As a Fermilab 2018 LHC Physics Center Distinguished Researcher, I am spending time at Fermi National Laboratory in Batavia, Illinois, working on development of latest machine learning techniques for the rare Higgs boson decays into di-muons and the Higgs boson decays into bottom quarks.

This work builds upon our latest results in rare Higgs decays into di-muons and End-To-End Deep Learning for Event Classification in combining the latest machine learning algorithms directly with low-level detector data.

Additionally, I am working on the High Luminosity Large Hadron Collier (HL-LHC) Phase II upgrade to the CMS trigger with advanced machine learning applications for real-time event selection.

I have been chosen to be one of Fermilab 2019 LHC Physics Center Distinguished Researchers, to further expand the machine learning applications at the LPC, including end-to-end learning, Higgs to fermions and detector upgrades. I am looking forward to another successful stay at the LPC.



I will also be helping organize the local machine learning efforts both in CMS and other cosmic and intensity frontier experiments and collaborating with Fermilab’s Computing Division on machine learning research and development projects.

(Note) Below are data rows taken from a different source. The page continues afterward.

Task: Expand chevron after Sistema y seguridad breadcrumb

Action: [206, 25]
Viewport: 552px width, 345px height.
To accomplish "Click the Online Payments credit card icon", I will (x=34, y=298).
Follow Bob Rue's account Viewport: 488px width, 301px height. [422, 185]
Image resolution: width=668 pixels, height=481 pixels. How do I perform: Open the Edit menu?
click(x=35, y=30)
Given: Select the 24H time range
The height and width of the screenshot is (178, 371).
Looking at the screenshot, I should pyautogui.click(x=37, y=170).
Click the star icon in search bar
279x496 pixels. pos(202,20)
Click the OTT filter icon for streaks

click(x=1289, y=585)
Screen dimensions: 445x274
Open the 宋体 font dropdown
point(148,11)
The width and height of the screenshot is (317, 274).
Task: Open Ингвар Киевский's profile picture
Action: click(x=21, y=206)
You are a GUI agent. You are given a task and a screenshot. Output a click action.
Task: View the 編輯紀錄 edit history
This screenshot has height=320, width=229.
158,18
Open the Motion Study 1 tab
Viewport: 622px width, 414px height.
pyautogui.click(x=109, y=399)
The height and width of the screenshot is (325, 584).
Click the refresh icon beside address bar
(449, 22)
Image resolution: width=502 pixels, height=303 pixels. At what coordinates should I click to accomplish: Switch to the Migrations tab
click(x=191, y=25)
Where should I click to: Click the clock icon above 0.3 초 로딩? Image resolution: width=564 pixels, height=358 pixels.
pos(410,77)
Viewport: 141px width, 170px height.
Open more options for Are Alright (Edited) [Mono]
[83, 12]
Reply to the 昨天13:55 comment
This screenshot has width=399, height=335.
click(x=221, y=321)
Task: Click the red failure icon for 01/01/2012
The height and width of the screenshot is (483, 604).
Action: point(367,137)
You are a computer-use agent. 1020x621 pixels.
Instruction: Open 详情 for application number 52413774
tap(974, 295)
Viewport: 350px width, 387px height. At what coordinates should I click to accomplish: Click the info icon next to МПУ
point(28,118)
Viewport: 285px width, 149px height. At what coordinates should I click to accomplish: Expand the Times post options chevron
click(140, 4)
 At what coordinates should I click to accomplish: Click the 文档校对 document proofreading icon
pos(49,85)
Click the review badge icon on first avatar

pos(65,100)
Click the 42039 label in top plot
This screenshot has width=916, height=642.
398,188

During 2018 I will serve on the LHC Physics Center (LPC)’s Events Committee and help organize and teach a new CMS machine learning training course.



In November 2018, I co-chaired the Machine  Learning for Jet Physics (ML4Jets2018) International Workshop at Fermilab, attracting 130 participants from around the world, including theorists, phenomenologists, experimentalists and data scientists, who gathered to discuss the latest progress in this area. There is a Fermilab News article about ML4Jets2018:



On November 16, 2018, I gave a Fermilab Wine and Cheese seminar on the topic of “Deep Learning for the Future of Particle Physics”. In January 2019, I am organizing the Machine Learning Exercises at the CMS Machine Learning Data Analysis School at the LPC.